TASK DESCRIPTION |
Please rewrite the part of the material that opens with the line containing "functions [226, 547]" and closes with the line containing "dependent is located", changing "partly" to "mostly" and leaving everything else as it is.

A block of data |
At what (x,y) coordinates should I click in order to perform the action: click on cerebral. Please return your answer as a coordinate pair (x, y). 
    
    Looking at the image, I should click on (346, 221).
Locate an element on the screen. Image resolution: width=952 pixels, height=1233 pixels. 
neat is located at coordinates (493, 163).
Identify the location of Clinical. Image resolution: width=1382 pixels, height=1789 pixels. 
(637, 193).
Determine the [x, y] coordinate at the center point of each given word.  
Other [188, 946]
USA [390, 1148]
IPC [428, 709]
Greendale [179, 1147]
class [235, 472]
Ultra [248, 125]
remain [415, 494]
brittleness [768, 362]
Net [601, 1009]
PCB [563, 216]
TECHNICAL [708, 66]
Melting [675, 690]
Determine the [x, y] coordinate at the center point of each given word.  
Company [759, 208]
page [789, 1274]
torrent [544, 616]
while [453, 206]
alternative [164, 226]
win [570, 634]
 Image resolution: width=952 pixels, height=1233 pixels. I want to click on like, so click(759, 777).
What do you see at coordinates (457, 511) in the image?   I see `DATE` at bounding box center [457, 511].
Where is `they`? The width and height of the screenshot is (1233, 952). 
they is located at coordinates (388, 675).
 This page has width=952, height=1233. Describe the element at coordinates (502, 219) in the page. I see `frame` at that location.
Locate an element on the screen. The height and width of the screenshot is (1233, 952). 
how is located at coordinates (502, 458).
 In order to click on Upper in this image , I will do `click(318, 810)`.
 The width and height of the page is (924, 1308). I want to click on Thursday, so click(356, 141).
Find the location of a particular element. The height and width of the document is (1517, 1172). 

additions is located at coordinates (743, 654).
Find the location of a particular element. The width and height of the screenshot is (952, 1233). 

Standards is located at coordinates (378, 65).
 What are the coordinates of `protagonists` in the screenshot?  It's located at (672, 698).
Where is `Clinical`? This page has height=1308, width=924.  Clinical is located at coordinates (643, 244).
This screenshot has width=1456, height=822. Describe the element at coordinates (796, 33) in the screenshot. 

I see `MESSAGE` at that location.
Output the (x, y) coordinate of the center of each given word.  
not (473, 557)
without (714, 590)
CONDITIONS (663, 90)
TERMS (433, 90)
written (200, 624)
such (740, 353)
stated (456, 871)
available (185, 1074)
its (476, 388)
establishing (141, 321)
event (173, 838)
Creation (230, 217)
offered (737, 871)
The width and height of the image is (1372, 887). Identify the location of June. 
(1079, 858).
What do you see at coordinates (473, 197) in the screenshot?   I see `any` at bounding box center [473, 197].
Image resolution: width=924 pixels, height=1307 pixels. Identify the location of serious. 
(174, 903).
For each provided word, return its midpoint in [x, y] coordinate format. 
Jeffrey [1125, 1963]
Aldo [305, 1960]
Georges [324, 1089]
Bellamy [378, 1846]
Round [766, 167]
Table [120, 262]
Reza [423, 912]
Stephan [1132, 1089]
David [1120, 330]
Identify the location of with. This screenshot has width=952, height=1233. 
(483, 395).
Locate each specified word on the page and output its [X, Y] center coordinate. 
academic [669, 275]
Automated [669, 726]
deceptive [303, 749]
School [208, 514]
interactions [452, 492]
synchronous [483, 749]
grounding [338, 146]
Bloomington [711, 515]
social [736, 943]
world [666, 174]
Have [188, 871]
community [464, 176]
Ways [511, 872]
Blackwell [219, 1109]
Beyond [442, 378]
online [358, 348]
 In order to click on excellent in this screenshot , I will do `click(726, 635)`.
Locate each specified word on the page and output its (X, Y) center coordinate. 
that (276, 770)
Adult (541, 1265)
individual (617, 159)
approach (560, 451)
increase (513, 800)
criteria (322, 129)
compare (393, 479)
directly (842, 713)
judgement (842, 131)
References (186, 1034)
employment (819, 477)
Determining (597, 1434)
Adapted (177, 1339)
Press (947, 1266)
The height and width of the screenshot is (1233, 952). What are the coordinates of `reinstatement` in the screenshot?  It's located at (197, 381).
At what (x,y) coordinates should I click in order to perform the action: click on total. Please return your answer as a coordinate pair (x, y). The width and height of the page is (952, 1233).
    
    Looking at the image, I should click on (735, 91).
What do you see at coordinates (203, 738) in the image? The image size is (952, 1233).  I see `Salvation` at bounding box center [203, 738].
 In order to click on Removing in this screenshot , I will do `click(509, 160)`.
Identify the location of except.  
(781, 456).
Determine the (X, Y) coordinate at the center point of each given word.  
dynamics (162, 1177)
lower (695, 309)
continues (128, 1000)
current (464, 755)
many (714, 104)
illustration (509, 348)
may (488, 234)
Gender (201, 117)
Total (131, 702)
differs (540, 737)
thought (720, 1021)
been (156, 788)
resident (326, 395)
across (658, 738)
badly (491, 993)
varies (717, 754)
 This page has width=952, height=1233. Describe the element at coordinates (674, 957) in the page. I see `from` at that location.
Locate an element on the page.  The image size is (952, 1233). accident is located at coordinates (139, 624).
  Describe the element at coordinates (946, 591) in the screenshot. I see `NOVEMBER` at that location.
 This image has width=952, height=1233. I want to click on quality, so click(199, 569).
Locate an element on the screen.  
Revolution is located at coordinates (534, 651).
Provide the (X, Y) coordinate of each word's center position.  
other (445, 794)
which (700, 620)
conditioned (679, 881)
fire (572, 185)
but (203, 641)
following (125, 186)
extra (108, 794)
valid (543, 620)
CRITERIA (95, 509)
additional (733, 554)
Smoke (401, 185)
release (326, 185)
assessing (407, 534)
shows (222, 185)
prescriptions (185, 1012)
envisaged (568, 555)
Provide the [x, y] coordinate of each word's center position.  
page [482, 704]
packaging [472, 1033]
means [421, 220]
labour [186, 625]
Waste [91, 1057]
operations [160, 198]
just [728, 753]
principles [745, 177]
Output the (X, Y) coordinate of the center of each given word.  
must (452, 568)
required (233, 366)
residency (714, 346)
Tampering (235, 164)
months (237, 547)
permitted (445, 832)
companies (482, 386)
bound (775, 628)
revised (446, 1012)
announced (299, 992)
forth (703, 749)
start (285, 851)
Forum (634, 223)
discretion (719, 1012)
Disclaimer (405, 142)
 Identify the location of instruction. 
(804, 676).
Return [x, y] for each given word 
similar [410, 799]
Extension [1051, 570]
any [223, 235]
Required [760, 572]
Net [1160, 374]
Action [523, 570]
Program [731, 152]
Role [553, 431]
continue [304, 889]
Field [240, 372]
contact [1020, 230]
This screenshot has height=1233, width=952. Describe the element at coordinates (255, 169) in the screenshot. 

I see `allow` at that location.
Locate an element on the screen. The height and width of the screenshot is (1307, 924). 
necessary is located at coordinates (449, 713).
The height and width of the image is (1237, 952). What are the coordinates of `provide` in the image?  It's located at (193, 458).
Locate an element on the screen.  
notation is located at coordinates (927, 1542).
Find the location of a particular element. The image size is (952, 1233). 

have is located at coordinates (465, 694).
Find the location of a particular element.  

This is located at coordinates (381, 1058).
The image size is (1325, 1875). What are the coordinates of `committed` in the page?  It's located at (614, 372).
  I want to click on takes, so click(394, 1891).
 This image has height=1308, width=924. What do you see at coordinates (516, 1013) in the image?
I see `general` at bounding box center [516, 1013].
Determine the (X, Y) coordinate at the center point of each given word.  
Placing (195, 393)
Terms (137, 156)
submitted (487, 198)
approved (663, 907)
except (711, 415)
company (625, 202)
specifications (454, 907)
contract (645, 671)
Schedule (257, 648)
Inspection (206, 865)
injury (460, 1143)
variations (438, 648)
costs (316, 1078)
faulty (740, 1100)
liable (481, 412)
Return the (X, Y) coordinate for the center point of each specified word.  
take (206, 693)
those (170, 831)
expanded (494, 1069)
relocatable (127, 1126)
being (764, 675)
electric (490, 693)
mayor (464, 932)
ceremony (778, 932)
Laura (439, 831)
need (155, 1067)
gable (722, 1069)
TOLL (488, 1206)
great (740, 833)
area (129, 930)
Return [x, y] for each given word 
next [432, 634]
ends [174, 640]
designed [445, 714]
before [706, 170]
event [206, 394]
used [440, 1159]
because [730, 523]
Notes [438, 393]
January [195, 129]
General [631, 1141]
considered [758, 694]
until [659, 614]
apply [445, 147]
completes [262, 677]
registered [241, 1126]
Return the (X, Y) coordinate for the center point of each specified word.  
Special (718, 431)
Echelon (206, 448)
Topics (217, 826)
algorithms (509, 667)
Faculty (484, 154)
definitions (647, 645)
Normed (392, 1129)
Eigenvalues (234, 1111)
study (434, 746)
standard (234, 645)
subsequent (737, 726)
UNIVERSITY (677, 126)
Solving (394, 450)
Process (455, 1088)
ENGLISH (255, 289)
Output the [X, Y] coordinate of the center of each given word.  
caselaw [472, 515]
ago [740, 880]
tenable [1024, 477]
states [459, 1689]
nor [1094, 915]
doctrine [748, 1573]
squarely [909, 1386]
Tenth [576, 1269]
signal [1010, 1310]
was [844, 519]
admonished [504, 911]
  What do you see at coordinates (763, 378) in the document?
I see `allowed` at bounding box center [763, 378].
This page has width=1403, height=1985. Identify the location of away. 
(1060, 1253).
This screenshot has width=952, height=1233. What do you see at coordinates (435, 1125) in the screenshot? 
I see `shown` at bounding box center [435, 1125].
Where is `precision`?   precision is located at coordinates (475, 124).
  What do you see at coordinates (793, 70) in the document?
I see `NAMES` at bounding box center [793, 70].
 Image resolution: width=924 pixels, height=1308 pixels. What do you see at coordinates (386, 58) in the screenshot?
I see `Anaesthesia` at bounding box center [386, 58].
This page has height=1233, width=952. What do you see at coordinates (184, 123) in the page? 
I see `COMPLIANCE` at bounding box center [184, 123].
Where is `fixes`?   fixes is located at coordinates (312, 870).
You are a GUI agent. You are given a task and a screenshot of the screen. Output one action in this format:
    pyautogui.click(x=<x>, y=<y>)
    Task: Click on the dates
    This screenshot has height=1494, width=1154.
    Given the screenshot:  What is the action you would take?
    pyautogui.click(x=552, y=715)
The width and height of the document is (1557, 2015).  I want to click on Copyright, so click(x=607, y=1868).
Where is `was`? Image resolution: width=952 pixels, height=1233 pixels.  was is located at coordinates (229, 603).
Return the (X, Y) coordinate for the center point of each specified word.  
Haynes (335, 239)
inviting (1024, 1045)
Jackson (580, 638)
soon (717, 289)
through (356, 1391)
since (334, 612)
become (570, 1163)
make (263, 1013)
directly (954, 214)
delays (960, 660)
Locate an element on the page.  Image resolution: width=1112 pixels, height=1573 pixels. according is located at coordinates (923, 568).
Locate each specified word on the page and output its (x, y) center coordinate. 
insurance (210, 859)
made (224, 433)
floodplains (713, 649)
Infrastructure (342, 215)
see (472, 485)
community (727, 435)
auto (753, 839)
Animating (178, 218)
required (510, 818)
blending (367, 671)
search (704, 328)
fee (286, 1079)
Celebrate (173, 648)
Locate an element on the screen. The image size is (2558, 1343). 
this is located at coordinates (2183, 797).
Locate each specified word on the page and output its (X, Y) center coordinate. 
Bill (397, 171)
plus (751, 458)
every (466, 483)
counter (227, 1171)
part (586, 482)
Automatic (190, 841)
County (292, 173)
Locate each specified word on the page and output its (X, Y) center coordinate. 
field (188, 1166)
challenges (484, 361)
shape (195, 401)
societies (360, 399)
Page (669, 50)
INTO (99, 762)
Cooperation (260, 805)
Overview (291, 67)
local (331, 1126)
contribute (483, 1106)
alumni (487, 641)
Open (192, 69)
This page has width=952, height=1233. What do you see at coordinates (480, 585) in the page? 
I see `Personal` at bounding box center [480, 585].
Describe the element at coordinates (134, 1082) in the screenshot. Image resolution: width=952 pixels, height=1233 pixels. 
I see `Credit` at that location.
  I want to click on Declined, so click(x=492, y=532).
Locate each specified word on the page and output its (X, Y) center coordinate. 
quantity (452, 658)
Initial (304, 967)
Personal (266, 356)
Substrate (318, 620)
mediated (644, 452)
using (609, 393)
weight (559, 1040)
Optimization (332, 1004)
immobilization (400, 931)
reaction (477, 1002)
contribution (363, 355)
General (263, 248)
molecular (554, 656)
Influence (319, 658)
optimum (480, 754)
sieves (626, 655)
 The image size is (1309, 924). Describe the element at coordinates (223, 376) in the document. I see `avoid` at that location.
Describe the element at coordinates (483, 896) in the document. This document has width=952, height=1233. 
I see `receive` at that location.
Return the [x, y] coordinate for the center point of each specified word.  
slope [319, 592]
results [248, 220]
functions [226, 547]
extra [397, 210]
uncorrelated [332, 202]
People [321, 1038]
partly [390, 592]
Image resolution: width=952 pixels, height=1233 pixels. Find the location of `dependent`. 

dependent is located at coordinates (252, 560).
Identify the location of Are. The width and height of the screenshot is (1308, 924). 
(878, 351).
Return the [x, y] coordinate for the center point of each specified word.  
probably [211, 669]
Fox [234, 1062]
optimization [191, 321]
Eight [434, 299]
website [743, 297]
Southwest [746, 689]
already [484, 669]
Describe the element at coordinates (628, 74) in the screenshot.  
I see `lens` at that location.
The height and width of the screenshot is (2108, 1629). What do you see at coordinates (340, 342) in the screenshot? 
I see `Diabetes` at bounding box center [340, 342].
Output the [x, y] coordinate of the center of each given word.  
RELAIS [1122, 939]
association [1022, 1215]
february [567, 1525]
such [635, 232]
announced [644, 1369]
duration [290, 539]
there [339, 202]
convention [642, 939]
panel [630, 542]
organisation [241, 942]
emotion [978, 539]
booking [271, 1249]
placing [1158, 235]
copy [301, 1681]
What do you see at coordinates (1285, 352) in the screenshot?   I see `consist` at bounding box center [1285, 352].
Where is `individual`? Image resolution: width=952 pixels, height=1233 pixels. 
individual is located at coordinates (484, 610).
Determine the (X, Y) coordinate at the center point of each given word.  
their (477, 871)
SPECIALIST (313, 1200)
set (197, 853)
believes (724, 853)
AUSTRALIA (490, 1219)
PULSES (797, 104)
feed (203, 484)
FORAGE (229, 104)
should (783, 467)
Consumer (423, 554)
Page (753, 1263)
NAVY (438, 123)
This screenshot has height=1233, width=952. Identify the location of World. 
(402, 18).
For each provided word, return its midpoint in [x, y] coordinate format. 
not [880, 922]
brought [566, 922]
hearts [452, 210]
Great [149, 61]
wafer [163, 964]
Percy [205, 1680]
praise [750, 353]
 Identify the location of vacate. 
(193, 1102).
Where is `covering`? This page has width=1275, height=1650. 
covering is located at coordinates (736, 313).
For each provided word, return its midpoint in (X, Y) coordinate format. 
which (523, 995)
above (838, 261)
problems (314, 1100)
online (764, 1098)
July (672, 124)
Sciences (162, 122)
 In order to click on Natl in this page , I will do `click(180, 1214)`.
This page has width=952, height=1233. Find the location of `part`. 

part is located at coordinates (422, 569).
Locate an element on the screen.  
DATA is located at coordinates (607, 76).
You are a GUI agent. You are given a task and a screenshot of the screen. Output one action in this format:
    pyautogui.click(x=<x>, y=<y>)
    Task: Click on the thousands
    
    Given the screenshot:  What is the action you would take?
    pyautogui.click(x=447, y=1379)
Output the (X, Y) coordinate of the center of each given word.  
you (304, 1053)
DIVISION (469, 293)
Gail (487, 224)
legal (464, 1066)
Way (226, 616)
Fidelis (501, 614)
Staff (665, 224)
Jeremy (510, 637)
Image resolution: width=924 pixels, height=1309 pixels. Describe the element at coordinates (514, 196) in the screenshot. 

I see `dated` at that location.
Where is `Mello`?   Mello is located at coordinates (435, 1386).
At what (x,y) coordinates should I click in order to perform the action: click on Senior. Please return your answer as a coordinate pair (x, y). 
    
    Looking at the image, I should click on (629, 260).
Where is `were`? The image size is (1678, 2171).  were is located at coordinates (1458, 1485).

ANSWER FOR THIS EXERCISE |
functions [226, 547]
extra [397, 210]
uncorrelated [332, 202]
People [321, 1038]
mostly [390, 592]
Image resolution: width=952 pixels, height=1233 pixels. Find the location of `dependent`. 

dependent is located at coordinates (252, 560).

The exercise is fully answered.